### PROBLEM TO SOLVE
Extract the line that contains "This screenshot has height=851, width=498." and every line after it through the end of the records below, exactly as written, leaving out any pictures.

§

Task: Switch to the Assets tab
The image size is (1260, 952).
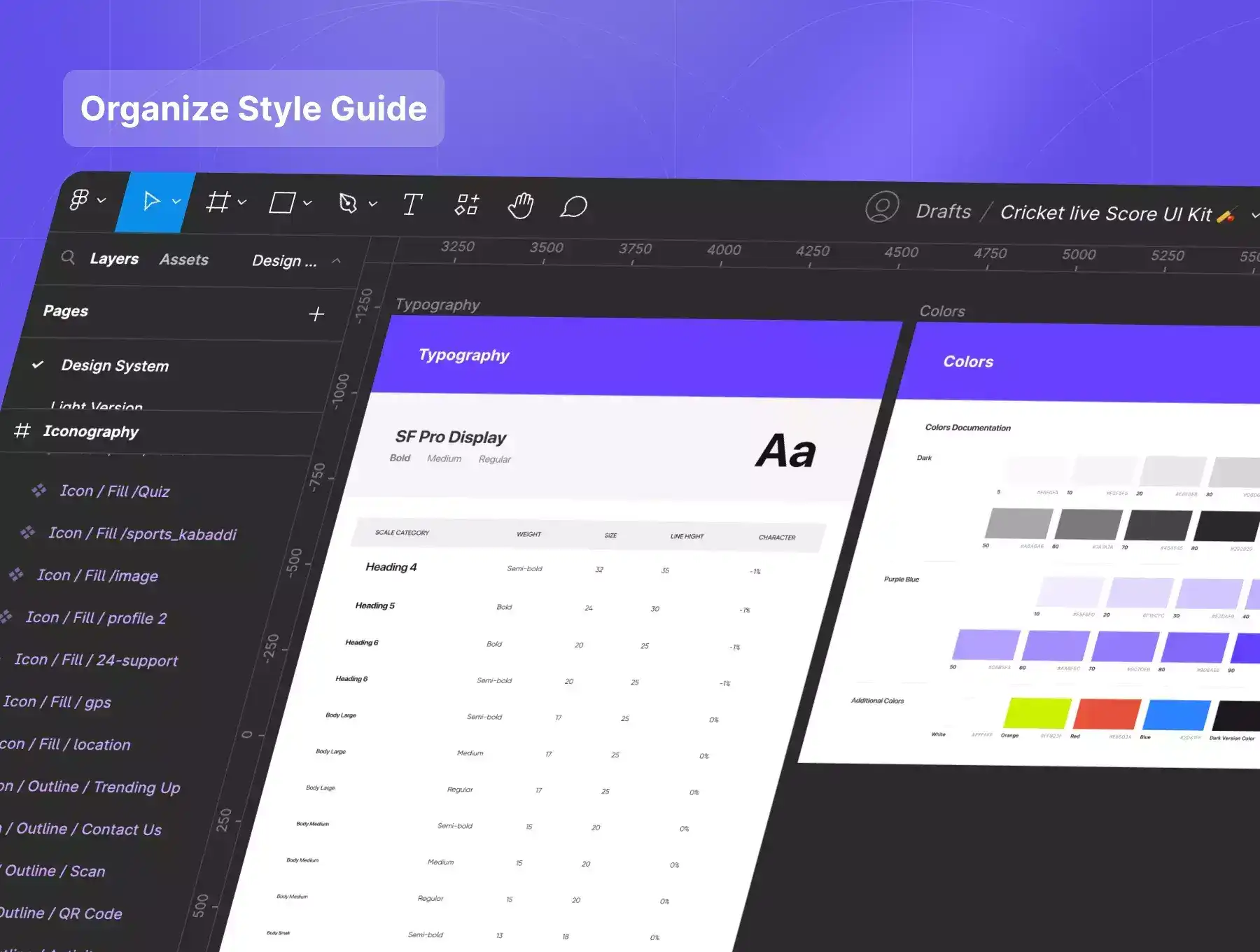Action: point(184,260)
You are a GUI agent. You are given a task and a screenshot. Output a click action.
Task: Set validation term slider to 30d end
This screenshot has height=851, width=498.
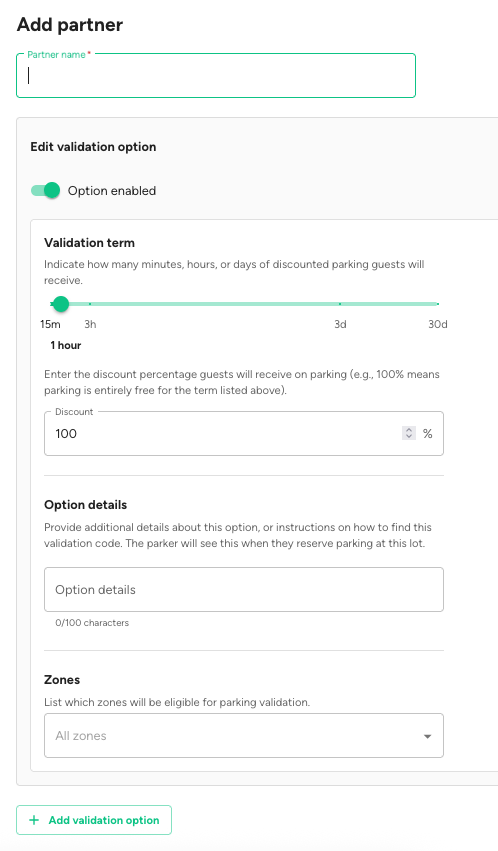438,304
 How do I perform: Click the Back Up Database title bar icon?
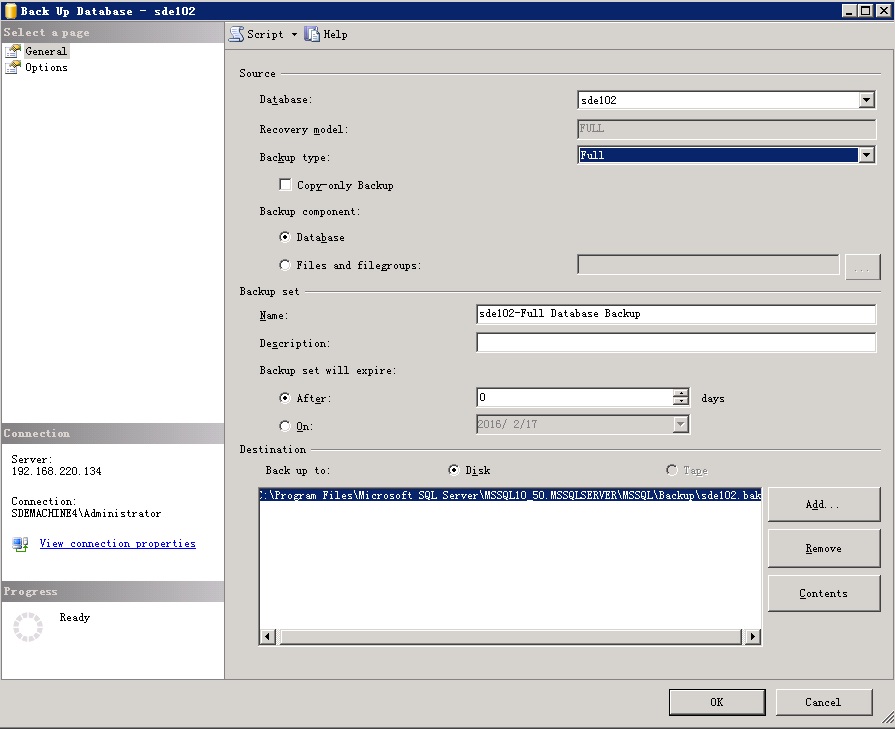point(9,9)
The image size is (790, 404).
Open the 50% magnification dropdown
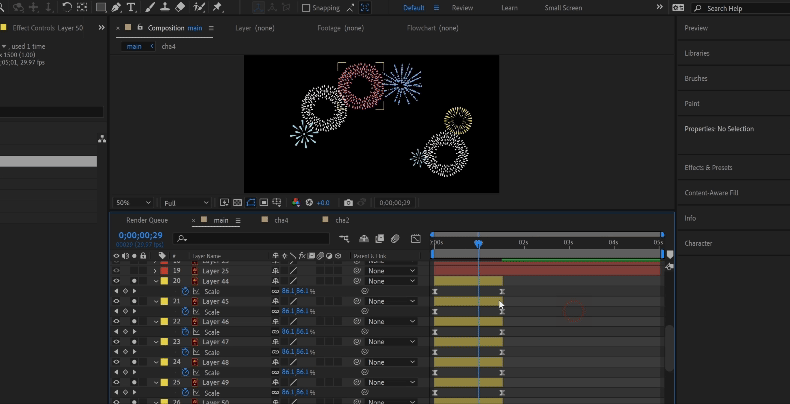pos(134,202)
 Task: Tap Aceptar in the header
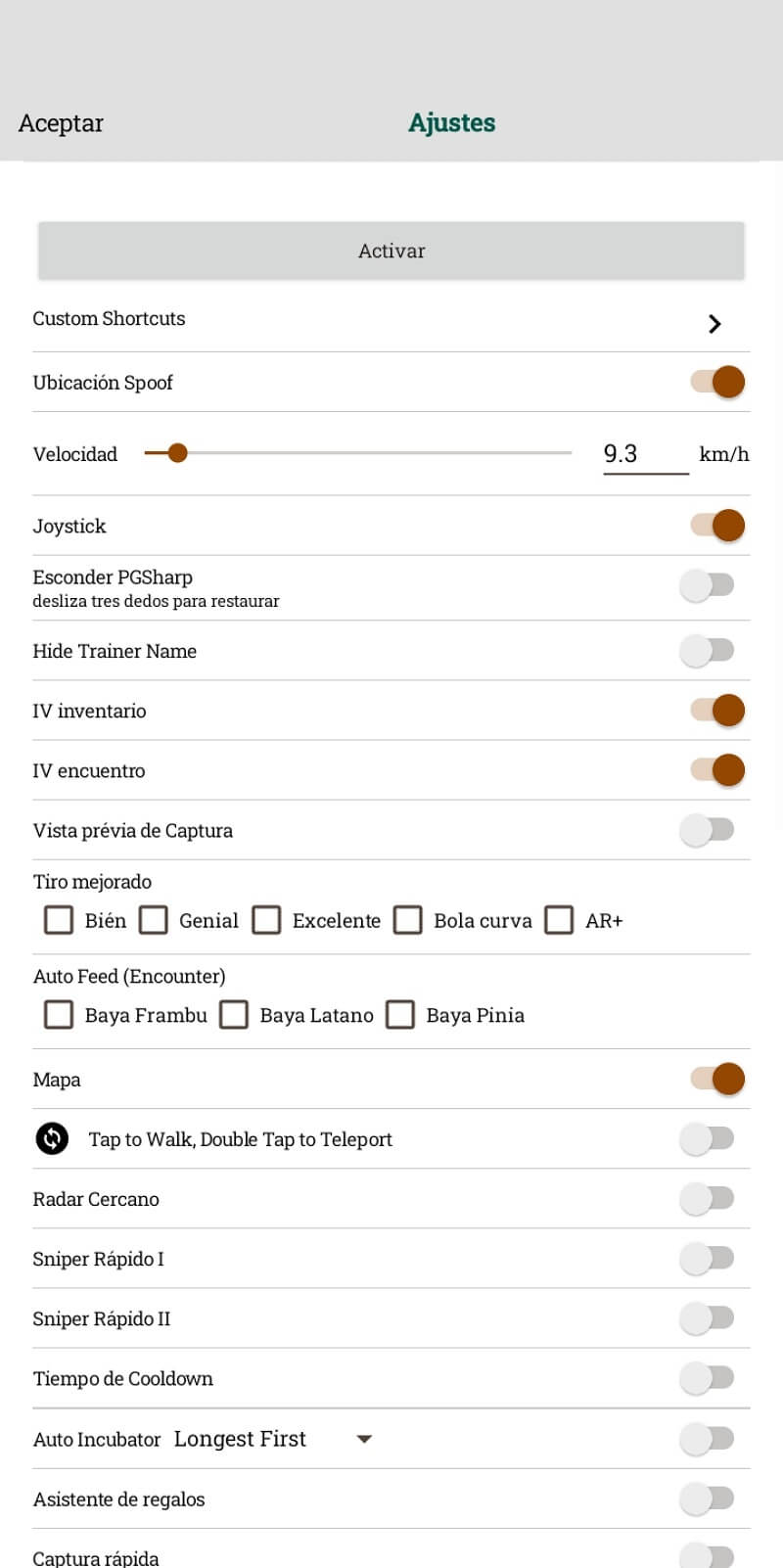(x=61, y=123)
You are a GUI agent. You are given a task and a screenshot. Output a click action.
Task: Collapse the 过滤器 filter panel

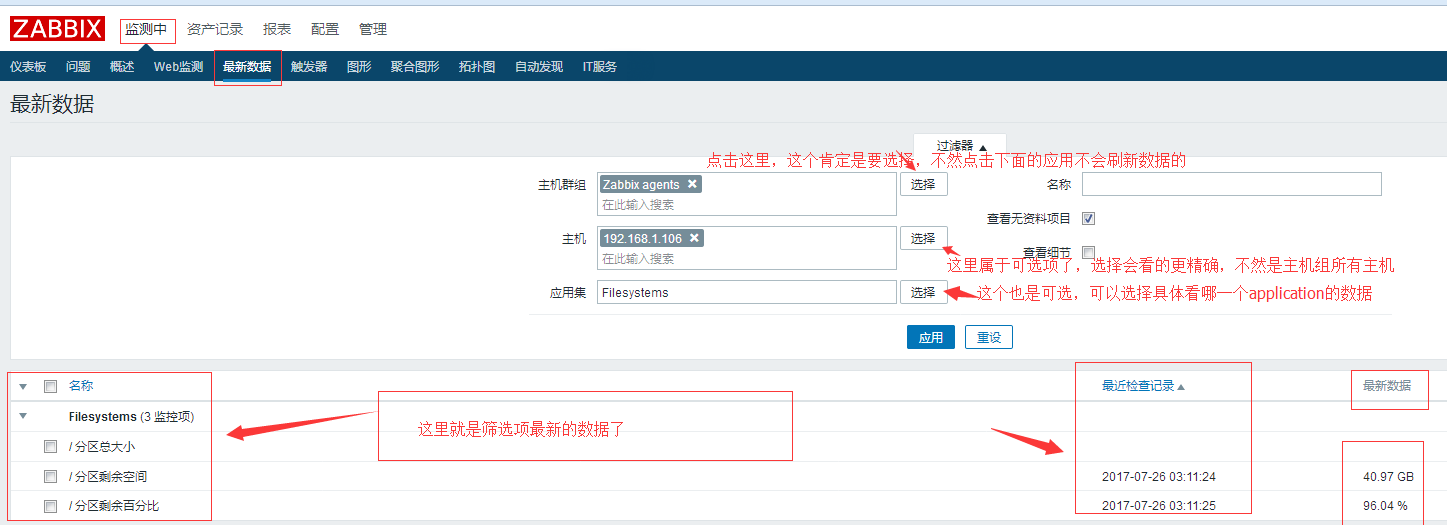[960, 146]

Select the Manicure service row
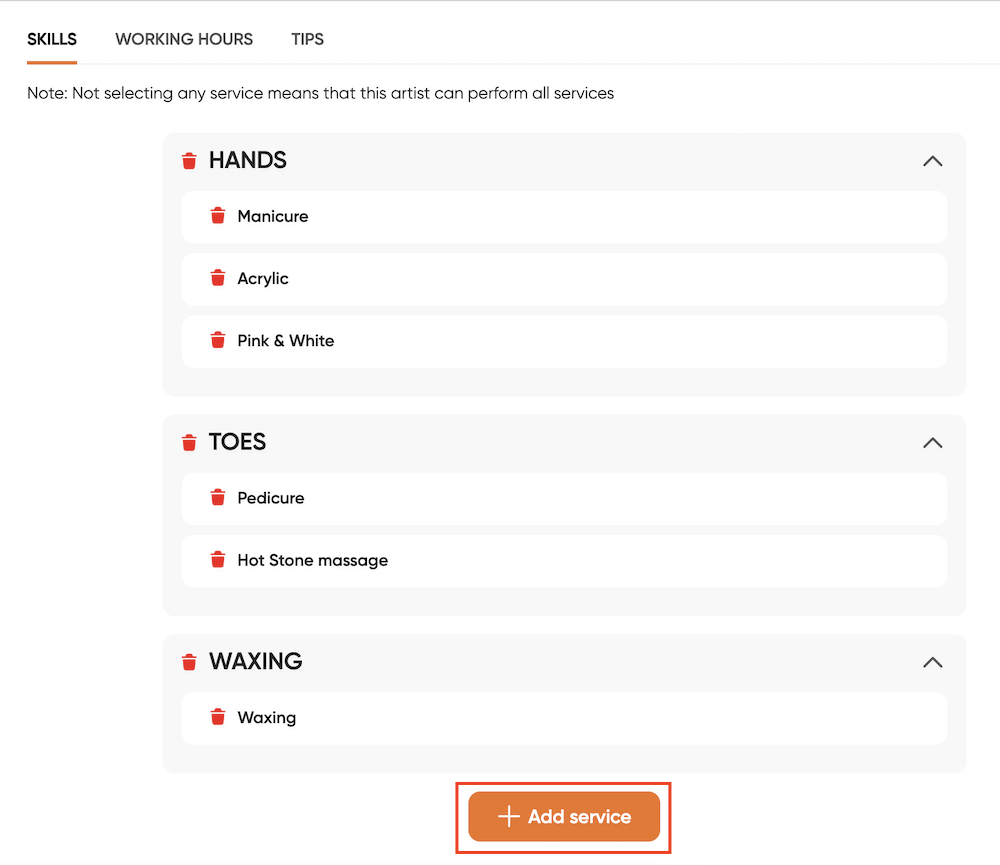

§

### WRITTEN ANSWER
This screenshot has height=851, width=498.
438,304
 How do I perform: Click the Back Up Database title bar icon?
point(9,9)
The image size is (790, 404).
Open the 50% magnification dropdown
pos(134,202)
 Task: Tap Aceptar in the header
(x=61, y=123)
You are a GUI agent. You are given a task and a screenshot. Output a click action.
Task: Collapse the 过滤器 filter panel

[960, 146]

Select the Manicure service row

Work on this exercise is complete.